Três meses após o sequestro do príncipe caçula a maioria das pessoas já duvidava que ele voltasse com vida, ou mesmo que ainda estivesse vivo. Mas sua prima, Aiden Huldz, não fazia parte desse grupo.
A capital de Izalith levava o mesmíssimo nome do Reino e, dada as proporções de uma cidade, era tão enorme quanto. Aiden estava no centro comercial realizando seus afazeres, carregava com si uma cesta de palha de bom tamanho e um sorriso estonteante. Rodeada por milhares de pessoas e construções. Havia perfumeiros, armeiros, alquimistas, cervejeiros, mineiros, padeiros, agricultores, carpinteiros e os outros mais diversos tipos de comerciantes por ali.
O sol havia acabado de atingir o ponto mais alto do céu quando ela terminou suas compras, não as do dia, mas sim a que começara desde que seu primo fora raptado.
Enquanto as outras moças de sua idade, dezoito anos, optavam por charmosos e pomposos vestidos ela gostava das roupas ditas masculinas. Usava uma calça de algodão tingido de preto e uma camisa de linho branco. E sapatos de couro. Divertia-se com as reações das pessoas ao verem que era uma mulher, houve uma época onde aquilo a incomodava, mas a adolescência faz parte da vida de todos. Prendia seu cabelo de um Ruivo vibrante, que muito mais se assemelhava a sangue do que ao por do sol, num rabo de cavalo que ia até o meio das costas.

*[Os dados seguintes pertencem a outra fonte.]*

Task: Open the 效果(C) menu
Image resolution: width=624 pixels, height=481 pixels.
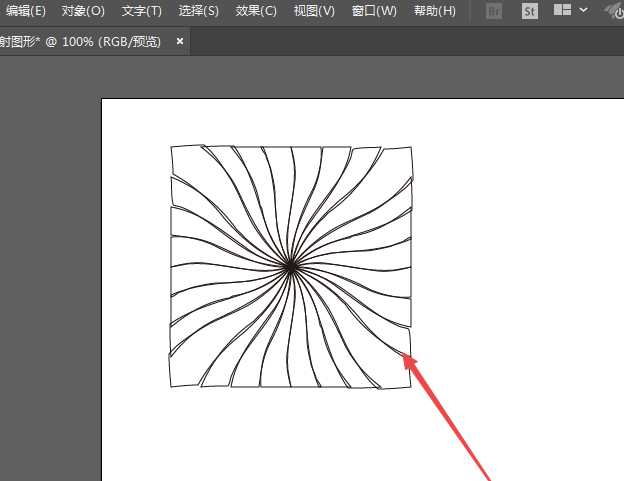Action: pyautogui.click(x=256, y=11)
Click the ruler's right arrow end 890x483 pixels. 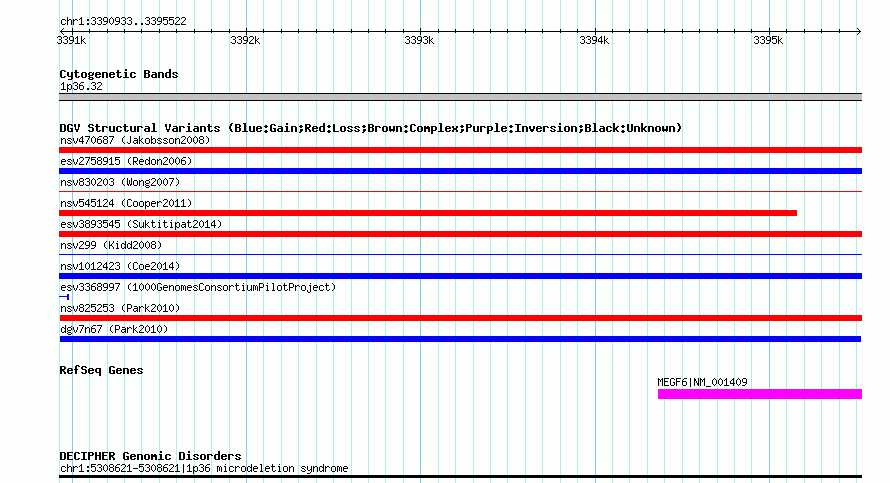pyautogui.click(x=858, y=31)
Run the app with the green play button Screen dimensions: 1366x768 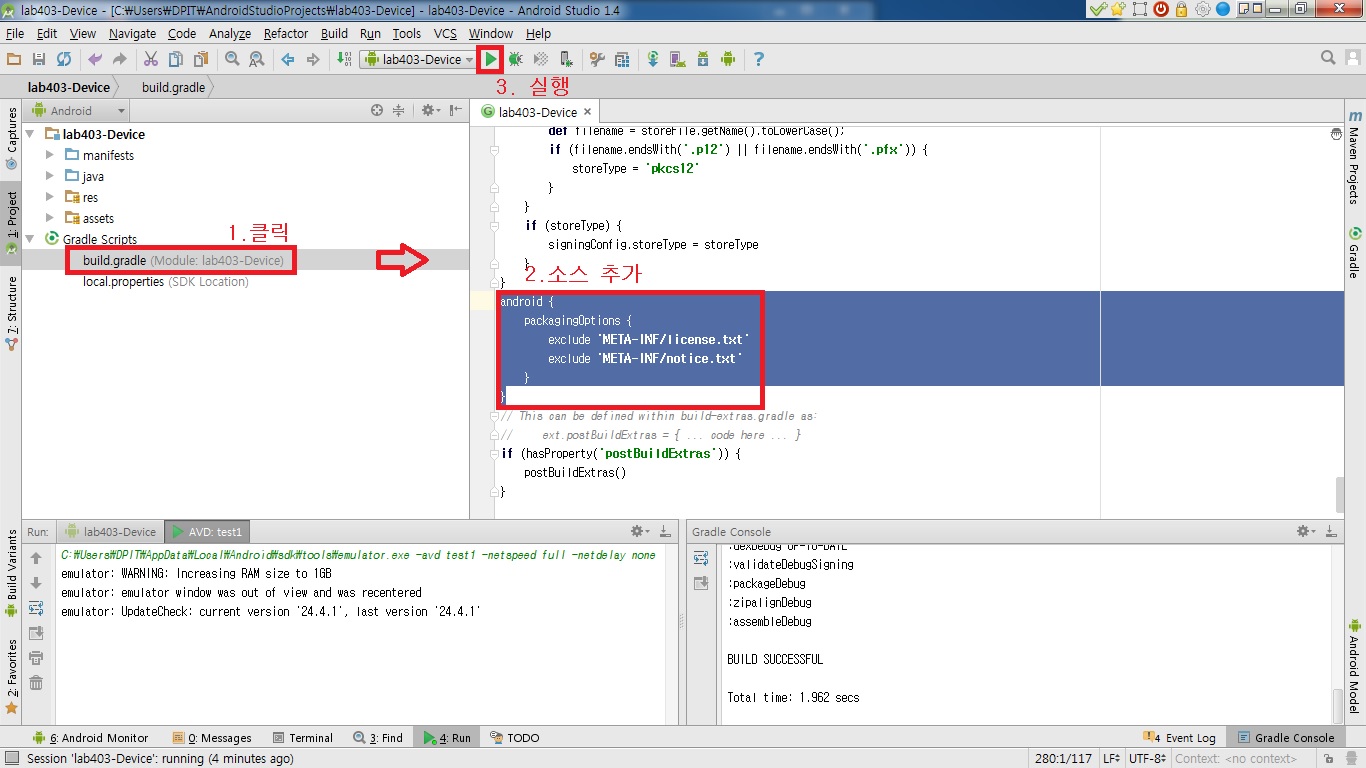coord(490,60)
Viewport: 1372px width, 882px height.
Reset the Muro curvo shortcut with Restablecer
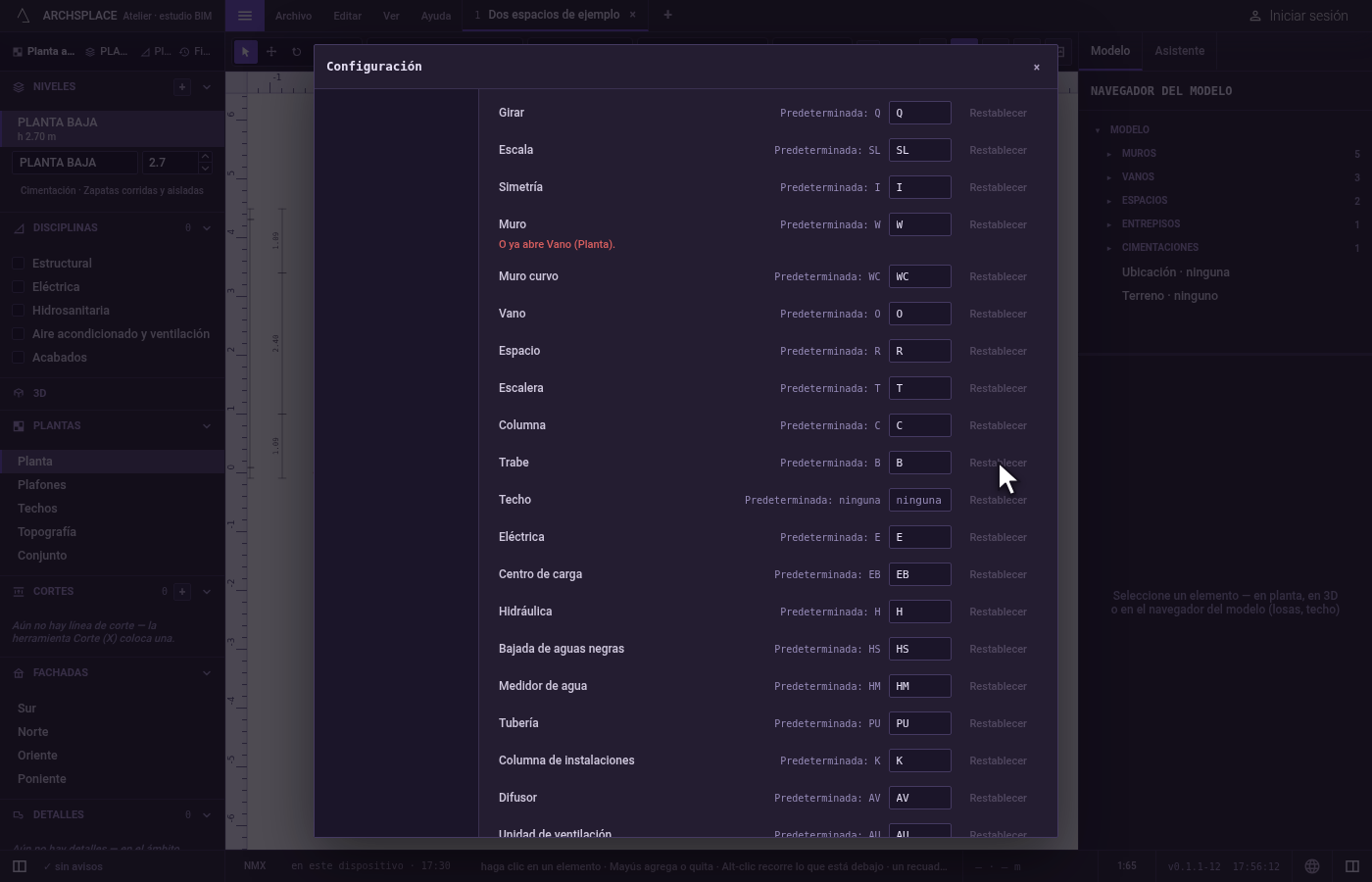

Como se já não bastasse a represália por ser mulher, sofrera também por não querer abaixar a cabeça, e uma ainda maior por ser filha de um imigrante. Por tratar de uma nobre, era literalmente sobrinha direta do Rei, suas decisões não ortodoxas, assim como as de seu Pai, diga-se de passagem, resultaram em uma educada exoneração de grande parte de seus direitos como alguém de sangue real. A conta foi bem simples, um nobre tem todos os direitos, um plebeu tem metade deles e os imigrantes nenhum. Somando os direitos do Pai e da Mãe e dividindo por dois, ela se tornara uma simples plebéia. Assim a maioria dos nobres, assim como a maioria das pessoas, simplesmente nem sabiam da existência dela.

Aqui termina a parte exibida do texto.